Su Terra 4.0 ma quasi 5, Urciat è nel cimitero dei cari estinti allo Zoom di Pinerolo, fra dodo e uro. Oppure no. Forse si è adattato. Forse si è semplicemente arreso alla nostra civiltà. Ha fatto un mutuo e comprato baita, stufa a pellet, micro-onde e Wi-Fi. S’è preso il divano con massaggio e la sera guarda la tivù. Anzi, forse si è messo a farla: magari in canotta e braccia scoperte, ispido più di un riccio e così arruffato da far venire un ictus a Ric Pipino. Forse sta lì, ieratico in poltroncina, a parlare di malgari e boscaioli; calice di vino senz’uva in mano e occhiali griffati su bandana da contestatario.

Mauro Corona, scrittore e opinionista televisivo.

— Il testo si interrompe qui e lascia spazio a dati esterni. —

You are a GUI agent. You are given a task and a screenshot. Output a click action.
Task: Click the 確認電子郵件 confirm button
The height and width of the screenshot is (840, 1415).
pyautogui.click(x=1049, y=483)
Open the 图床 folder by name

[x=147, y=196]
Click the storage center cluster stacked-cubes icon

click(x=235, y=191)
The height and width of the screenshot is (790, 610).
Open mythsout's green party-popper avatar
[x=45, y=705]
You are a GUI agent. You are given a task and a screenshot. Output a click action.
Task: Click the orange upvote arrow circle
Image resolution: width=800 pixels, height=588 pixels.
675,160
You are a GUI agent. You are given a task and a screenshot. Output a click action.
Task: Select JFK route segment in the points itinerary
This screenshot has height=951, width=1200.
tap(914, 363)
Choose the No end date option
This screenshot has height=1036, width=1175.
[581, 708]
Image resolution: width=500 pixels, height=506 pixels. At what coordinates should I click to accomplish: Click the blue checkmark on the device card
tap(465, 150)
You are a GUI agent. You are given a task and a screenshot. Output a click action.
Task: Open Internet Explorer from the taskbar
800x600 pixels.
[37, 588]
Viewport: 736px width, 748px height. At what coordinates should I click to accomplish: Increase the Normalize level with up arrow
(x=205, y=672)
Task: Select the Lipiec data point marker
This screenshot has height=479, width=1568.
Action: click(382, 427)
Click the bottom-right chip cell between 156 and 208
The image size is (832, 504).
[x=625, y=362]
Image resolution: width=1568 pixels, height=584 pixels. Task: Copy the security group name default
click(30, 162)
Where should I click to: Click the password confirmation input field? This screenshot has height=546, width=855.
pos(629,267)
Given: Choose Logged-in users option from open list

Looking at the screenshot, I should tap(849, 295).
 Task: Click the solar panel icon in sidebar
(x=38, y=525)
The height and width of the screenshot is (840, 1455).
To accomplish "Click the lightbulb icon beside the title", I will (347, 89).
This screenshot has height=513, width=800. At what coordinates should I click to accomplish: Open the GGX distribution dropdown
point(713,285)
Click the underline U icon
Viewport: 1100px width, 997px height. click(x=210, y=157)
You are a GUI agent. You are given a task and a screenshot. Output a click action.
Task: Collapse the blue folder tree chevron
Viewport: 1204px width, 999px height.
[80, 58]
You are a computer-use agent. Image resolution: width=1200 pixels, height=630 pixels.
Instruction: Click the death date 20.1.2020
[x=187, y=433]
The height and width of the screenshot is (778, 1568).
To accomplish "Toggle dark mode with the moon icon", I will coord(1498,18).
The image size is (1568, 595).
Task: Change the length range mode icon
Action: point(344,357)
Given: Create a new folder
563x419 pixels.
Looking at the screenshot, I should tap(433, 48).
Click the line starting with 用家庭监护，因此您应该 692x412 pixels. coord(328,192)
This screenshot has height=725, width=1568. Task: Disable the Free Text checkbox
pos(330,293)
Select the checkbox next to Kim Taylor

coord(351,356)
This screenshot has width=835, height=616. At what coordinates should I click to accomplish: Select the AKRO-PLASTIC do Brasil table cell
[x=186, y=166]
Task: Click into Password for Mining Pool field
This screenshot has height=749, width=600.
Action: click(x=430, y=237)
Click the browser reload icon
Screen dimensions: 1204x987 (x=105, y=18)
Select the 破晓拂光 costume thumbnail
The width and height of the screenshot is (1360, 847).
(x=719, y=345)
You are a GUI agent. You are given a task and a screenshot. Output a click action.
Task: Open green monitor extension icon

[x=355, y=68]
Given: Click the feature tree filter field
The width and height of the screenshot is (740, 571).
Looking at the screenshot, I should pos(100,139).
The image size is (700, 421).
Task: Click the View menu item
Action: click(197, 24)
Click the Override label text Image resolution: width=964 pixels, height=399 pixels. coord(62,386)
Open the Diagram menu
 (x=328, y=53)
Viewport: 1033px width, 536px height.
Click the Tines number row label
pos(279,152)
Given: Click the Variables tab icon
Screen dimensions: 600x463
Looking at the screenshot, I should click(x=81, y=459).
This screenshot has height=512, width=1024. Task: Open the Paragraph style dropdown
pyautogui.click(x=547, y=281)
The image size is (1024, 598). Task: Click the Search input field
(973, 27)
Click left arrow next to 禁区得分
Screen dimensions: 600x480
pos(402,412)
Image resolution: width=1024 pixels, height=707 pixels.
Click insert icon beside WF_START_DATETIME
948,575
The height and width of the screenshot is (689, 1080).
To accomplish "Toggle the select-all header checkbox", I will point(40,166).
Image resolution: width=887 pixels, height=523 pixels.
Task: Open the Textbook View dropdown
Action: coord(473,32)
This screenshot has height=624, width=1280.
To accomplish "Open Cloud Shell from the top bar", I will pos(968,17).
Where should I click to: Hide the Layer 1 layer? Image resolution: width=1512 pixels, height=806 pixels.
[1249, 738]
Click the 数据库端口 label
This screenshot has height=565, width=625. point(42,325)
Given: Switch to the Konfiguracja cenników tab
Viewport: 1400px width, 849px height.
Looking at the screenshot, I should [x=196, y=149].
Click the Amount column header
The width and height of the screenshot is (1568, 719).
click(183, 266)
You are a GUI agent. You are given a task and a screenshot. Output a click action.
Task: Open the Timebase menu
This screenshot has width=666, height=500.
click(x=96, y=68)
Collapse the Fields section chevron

Forse sta lì perché non le manda a dire, agli inquinatori pazzi che vogliono usare il sapone ogni giorno e così distruggono ambiente ed estinguono animali, più di un condannato per caccia fraudolenta che, per vendere qualche milionata di libri pieni di boschi, corvi e pascoli, forse qualche albero della Foresta Amazzonica avrà avuto bisogno venisse abbattuto, nidi compresi. Forse Urciat si è arreso all’evidenza e ha messo il frac, per fare la corte a una giornalista per quanto un po’ vintage. Ah no. Scusate, è solo Mauro Corona: il fake dell’Uomo Selvatico. Il selvaggio da salotto, bastian contrario di professione, buono ad attrarre share e gettoni da ospitata. Peccato, pazienza.

Urciat chissà dov’è, ben al riparo dalla nostra globalizzazione de-naturata. Sempre che, per disperazione, non abbia preso un barcone pure lui e cerchi di scappare lontano da noi.